Edwards and lawmakers are still negotiating on how to fix the budget hole, created by expiring tax hikes passed two years ago that fall off the books June 30. Eliminating sales tax breaks and temporarily extending part of the fifth penny of sales tax have been floated as tax measures palatable to the Republican-led House, where much of the disagreement between the Legislature and Governor stems.
Most of the tax measures on the table, said Edwards, come from a task force that offered a host of recommendations on improving the tax code and stabilizing the budget.
Richard Carbo, a spokesman for Edwards, added the governor and lawmakers—after a productive meeting Friday—are “not far off” on reaching an agreement that covers the full shortfall, but specific amounts are not yet available on how much is left to fill.

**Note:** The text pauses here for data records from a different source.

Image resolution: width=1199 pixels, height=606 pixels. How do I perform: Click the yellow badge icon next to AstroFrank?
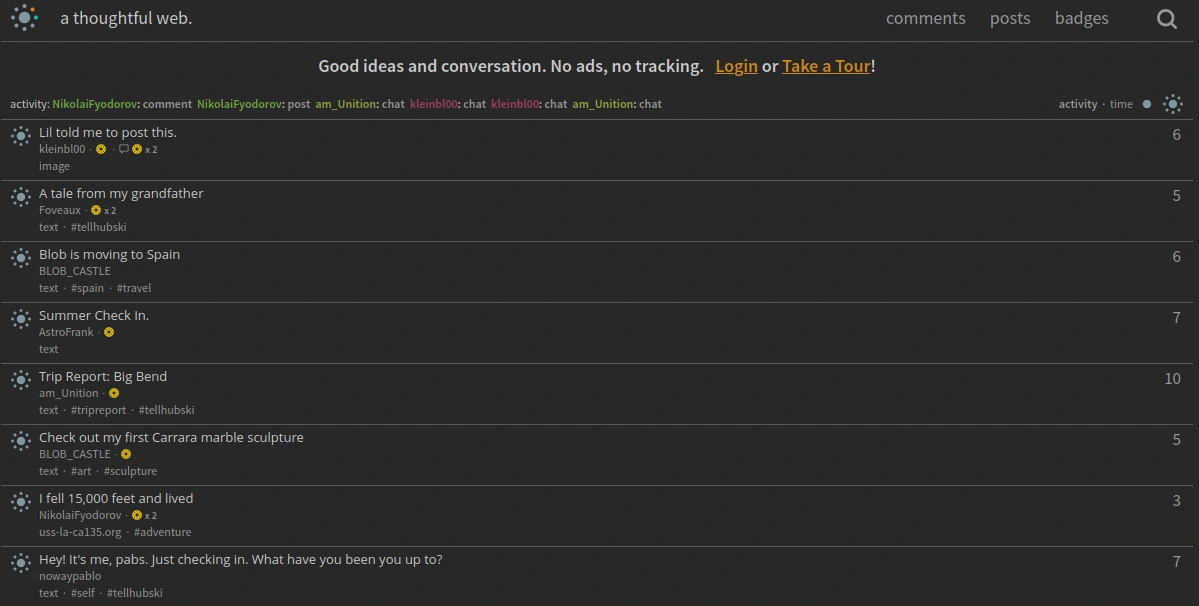click(x=109, y=332)
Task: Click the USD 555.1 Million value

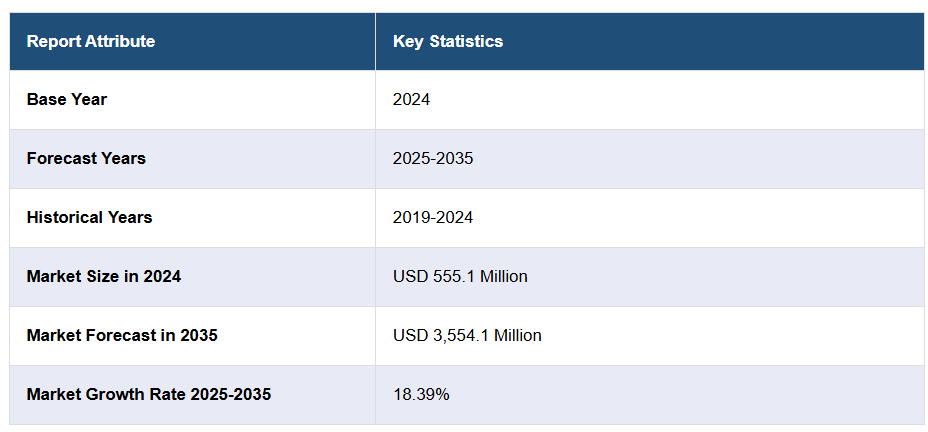Action: 460,276
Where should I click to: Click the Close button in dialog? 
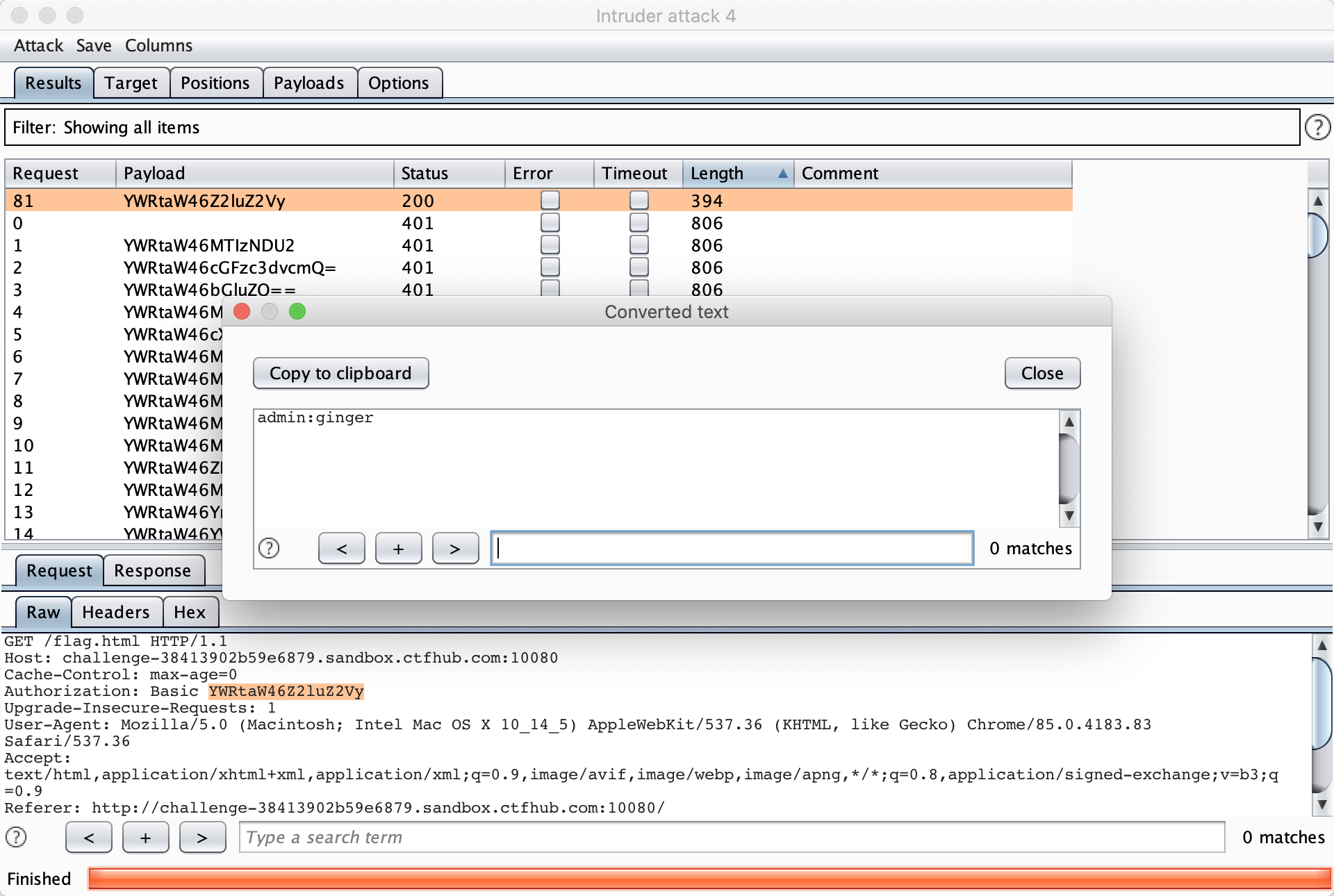coord(1041,374)
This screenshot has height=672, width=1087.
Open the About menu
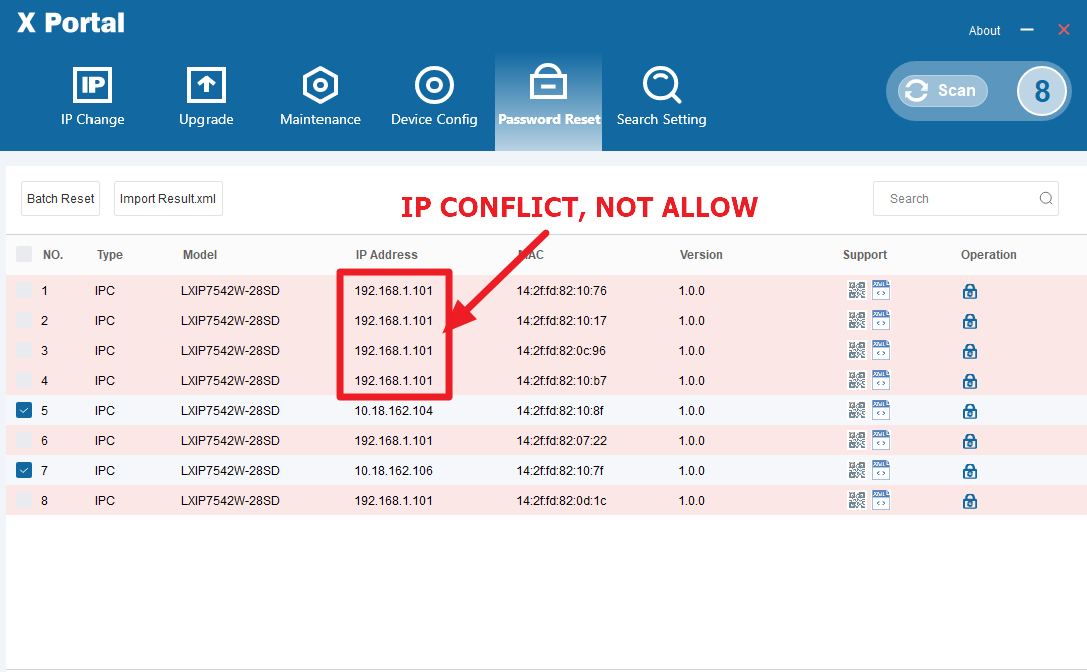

House Speaker Taylor Barras and House GOP leader Lance Harris did not respond to requests for comment this afternoon.
Barry Erwin, president and CEO of Council for a Better Louisiana, told the Press Club of Baton Rouge today he’s “somewhat optimistic” lawmakers will avert the cliff during the special session starting next week. But he cautions solutions will probably not come in the form of permanent tax reform. Instead, he expects lawmakers to pass a combination of permanent and temporary tax hikes, along with some budget cuts.
“What I don’t expect to see if a lot of reform,” Erwin said.
Erwin, who sat on the task force that issued recommendations on the tax code and budget, said the Legislature should reduce the gap between the high sales tax and low income tax collections in Louisiana. He added the state squanders the positives of having a low tax burden because of how convoluted the tax code is.
“I just don’t think it behooves us to have the highest state and local sales tax burden in the country,” Erwin said.